All modeled part ONLY ref Master “Sketch”.
Usually mate is not needed since every part is modeled in place from the Master.
When mate is required, Master is put into the assembly and part mate to Master.
Completely avoid mate between parts. Unless necessary.

Rob,

Save-as indeed does a major purge of leftovers. There might be some things left over though. I’ve seen file be 4 times smaller after a save as

This should be the first thing taught to anyone using SW.

I had this with a part that had multiple configurations and each had MBD GDT and dimensions. Just opening the part would flag it. I removed all MBD content and rebuilt all configurations, then inserted it into another part and its fine now. You can open the part that contains the inserted part and nothing flags as dirty. 2021sp2

To an extent I agree. When it’s a “how to” or has more to do with modeling than with SolidWorks, or best practice, or … or… or…

But there are some tools that users just don’t have. Plus, and I gotta say this out of love, guys, some time users believe the stupidest stuff.

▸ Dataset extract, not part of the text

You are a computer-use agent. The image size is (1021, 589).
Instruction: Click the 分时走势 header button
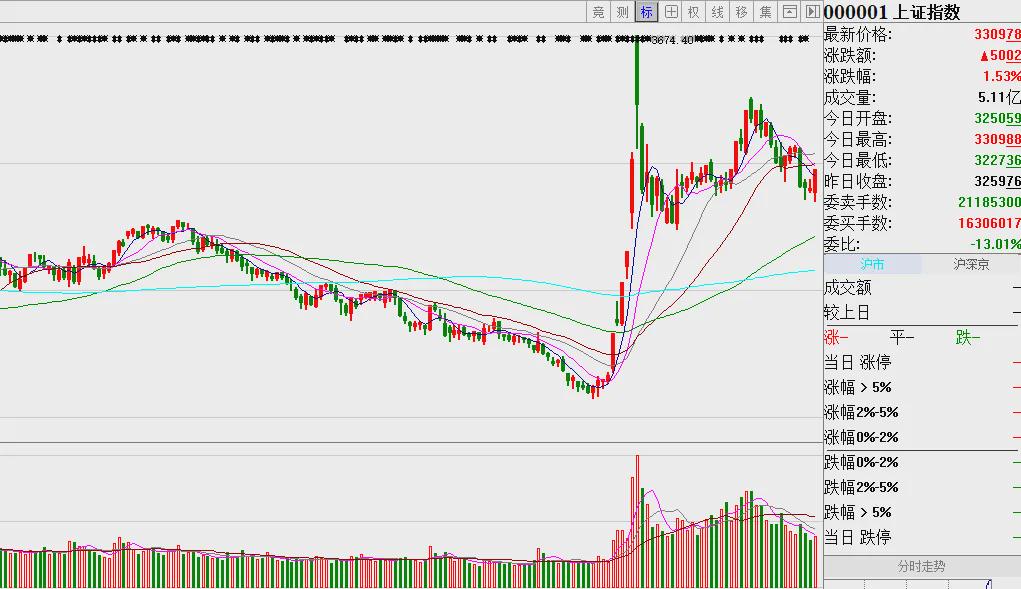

The one big advantage that VARs have is that they can contact SW directly. I agree that a lot of VARs just play goalie with user issues - anything to keep from allowing you to fool them into actually writing something up as something other than PEBCAK. But, for certain things, actually a lot of stuff, you have to guide them to providing you with the right answer.

I’ve done a lot of tech support, and I’ve been on the customer side of a lot of tech support. I know users get shoved off a lot, or at least feel that way. But I also know that most user problems are self-inflicted, and if I took the time to troubleshoot every self-inflicted SW wound from users, there wouldn’t be any time for real support.

Anyway, why isn’t Alin here defending himself?

If Alin were my VAR, I would have a completely different opinion.

My communication typically goes like this:

ME: “I’m having this problem”

VAR: “Soldiworks doesn’t handle that very well.”

ME: “Have you reported this to Solidworks?”